In about two months after this pleasant visit, the first great sorrow came to our family. We had had many disappointments and losses which were of a financial character.

“These portentous clouds which hang their pall
Athwart life’s mountain tops may melt away
And leave no trace behind; the loss of wealth
Or outward things.
The sun breaks forth, and the familiar summits, as of old,
May gleam out again. Not so the nomic shroud
O’erspread by death! Death! It is like the rush
Of the remorseless avalanche.”

Although we had been married twenty years, we had never known of being bereft of any of our children. The first link was broken in our family circle June 7, 1853, when “Death the insatiate archer,” entered our home and removed from us our dear Oscar.
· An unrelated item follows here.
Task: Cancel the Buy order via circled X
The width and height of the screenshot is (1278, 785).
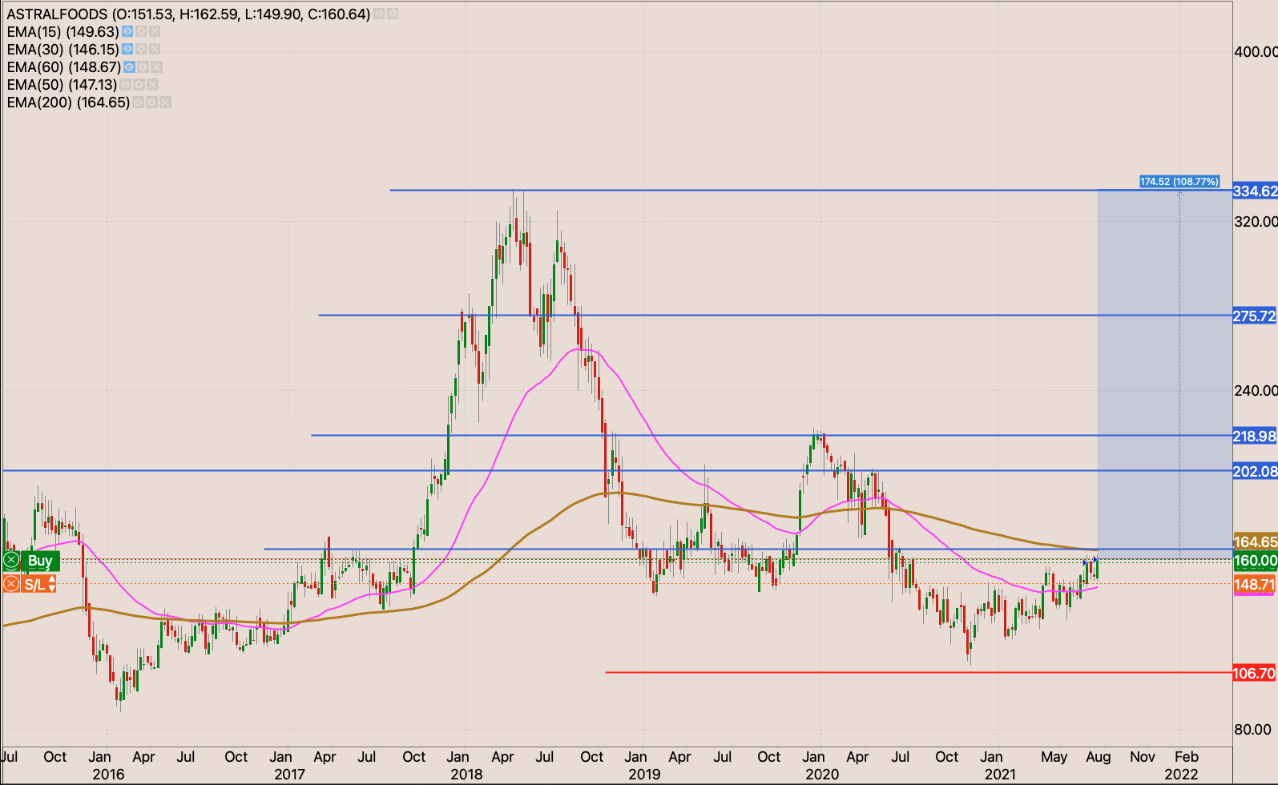Action: tap(11, 560)
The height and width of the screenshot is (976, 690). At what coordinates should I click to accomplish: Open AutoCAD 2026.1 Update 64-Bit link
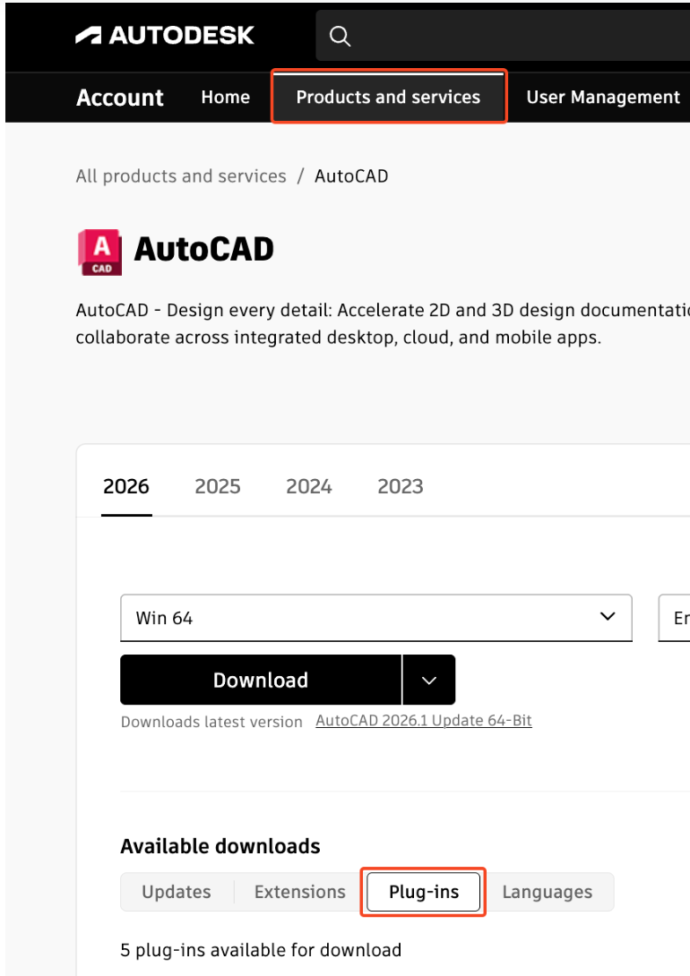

This was so unexpected, as we did not consider him ill until a few hours before his departure. We were so overcome with grief it seemed impossible to bear the separation, but He who said, “I will never leave thee nor forsake thee,” sustained and comforted us in this great loss, of a remarkably obedient, loving and thoughtful son. His last words to us as he kissed us were, “Goodbye, meet me in heaven.” May God grant that we may all so live that Oscar’s dying request will be fulfilled.

“Angels in the home of beauty, where ye dwell,
Guard what we have loved so well!
Crowned with light above,
Where no tender ties are breaking;
In the land of love,
Seraphs are his welcome waking.”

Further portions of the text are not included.